(Saved entries)
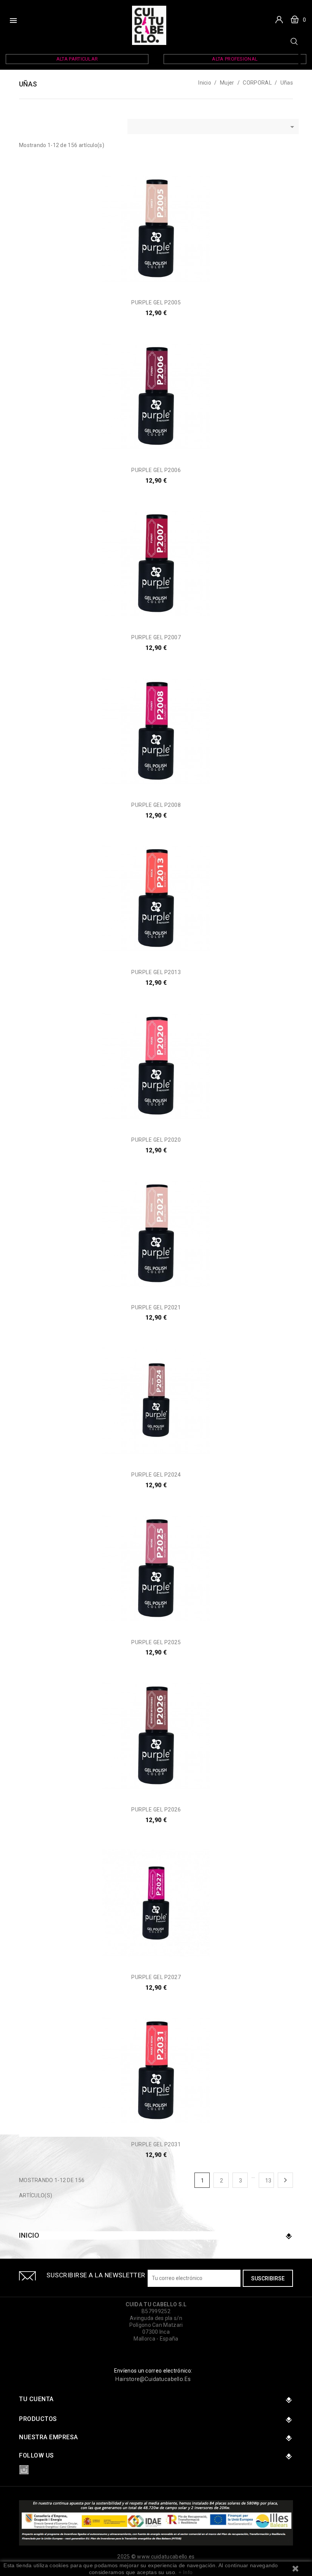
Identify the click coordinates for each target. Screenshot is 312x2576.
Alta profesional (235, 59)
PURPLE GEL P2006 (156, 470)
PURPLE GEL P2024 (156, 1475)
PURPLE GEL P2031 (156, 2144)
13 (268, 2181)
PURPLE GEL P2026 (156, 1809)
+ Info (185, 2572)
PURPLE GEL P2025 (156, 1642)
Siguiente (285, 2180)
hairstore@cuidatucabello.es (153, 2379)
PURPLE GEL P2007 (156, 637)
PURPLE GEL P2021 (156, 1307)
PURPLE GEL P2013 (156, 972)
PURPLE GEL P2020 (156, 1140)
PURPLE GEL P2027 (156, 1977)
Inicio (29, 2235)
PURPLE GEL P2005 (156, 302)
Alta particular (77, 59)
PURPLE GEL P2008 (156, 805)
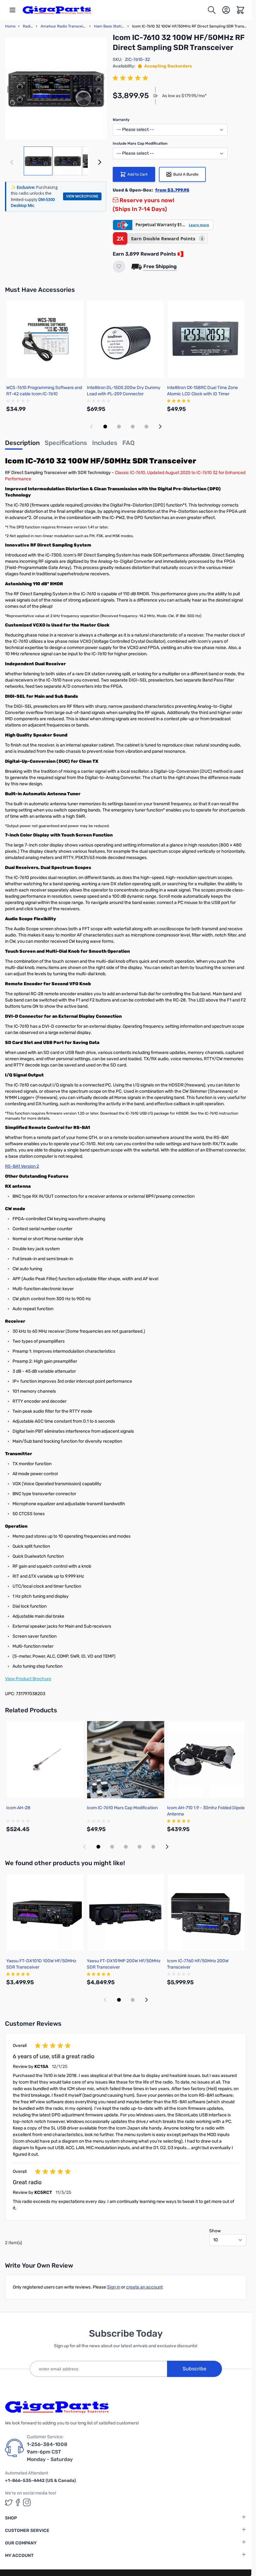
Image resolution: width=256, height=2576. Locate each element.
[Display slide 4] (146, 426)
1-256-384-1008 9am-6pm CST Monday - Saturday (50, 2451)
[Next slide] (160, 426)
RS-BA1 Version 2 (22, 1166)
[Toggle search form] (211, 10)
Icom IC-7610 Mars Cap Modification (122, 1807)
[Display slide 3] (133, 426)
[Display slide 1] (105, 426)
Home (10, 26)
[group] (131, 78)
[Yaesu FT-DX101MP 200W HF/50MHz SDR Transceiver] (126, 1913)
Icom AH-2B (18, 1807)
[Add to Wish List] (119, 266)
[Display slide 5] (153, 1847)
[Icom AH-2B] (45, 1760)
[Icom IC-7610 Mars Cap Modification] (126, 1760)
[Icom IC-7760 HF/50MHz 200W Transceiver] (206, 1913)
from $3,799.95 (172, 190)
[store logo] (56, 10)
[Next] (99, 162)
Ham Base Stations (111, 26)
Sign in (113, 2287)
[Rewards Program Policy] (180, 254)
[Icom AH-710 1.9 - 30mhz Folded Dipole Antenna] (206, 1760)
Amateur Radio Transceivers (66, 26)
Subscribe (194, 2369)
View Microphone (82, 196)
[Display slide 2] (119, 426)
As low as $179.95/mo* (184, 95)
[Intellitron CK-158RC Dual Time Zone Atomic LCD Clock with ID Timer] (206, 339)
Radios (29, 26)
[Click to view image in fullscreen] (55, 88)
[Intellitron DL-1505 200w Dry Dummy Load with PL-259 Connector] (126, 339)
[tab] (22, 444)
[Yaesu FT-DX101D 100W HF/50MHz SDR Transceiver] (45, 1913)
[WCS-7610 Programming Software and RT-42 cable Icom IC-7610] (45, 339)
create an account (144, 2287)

__PROBLEM REQUIREMENTS__. Omit the pictures. Transcribe every record exactly.

__FINISHED TASK__.
Identify the click coordinates for each target. Screenshot is 312x2576.
Alta profesional (235, 59)
PURPLE GEL P2006 (156, 470)
PURPLE GEL P2024 (156, 1475)
PURPLE GEL P2031 (156, 2144)
13 (268, 2181)
PURPLE GEL P2026 (156, 1809)
+ Info (185, 2572)
PURPLE GEL P2025 (156, 1642)
Siguiente (285, 2180)
hairstore@cuidatucabello.es (153, 2379)
PURPLE GEL P2007 (156, 637)
PURPLE GEL P2021 (156, 1307)
PURPLE GEL P2013 (156, 972)
PURPLE GEL P2020 (156, 1140)
PURPLE GEL P2027 (156, 1977)
Inicio (29, 2235)
PURPLE GEL P2005 (156, 302)
Alta particular (77, 59)
PURPLE GEL P2008 (156, 805)
Image resolution: width=256, height=2576. Locate each element.
[Display slide 4] (146, 426)
1-256-384-1008 9am-6pm CST Monday - Saturday (50, 2451)
[Next slide] (160, 426)
RS-BA1 Version 2 (22, 1166)
[Toggle search form] (211, 10)
Icom IC-7610 Mars Cap Modification (122, 1807)
[Display slide 3] (133, 426)
[Display slide 1] (105, 426)
Home (10, 26)
[group] (131, 78)
[Yaesu FT-DX101MP 200W HF/50MHz SDR Transceiver] (126, 1913)
Icom AH-2B (18, 1807)
[Add to Wish List] (119, 266)
[Display slide 5] (153, 1847)
[Icom AH-2B] (45, 1760)
[Icom IC-7610 Mars Cap Modification] (126, 1760)
[Icom IC-7760 HF/50MHz 200W Transceiver] (206, 1913)
from $3,799.95 (172, 190)
[store logo] (56, 10)
[Next] (99, 162)
Ham Base Stations (111, 26)
Sign in (113, 2287)
[Rewards Program Policy] (180, 254)
[Icom AH-710 1.9 - 30mhz Folded Dipole Antenna] (206, 1760)
Amateur Radio Transceivers (66, 26)
Subscribe (194, 2369)
View Microphone (82, 196)
[Display slide 2] (119, 426)
As low as $179.95/mo* (184, 95)
[Intellitron CK-158RC Dual Time Zone Atomic LCD Clock with ID Timer] (206, 339)
Radios (29, 26)
[Click to view image in fullscreen] (55, 88)
[Intellitron DL-1505 200w Dry Dummy Load with PL-259 Connector] (126, 339)
[tab] (22, 444)
[Yaesu FT-DX101D 100W HF/50MHz SDR Transceiver] (45, 1913)
[WCS-7610 Programming Software and RT-42 cable Icom IC-7610] (45, 339)
create an account (144, 2287)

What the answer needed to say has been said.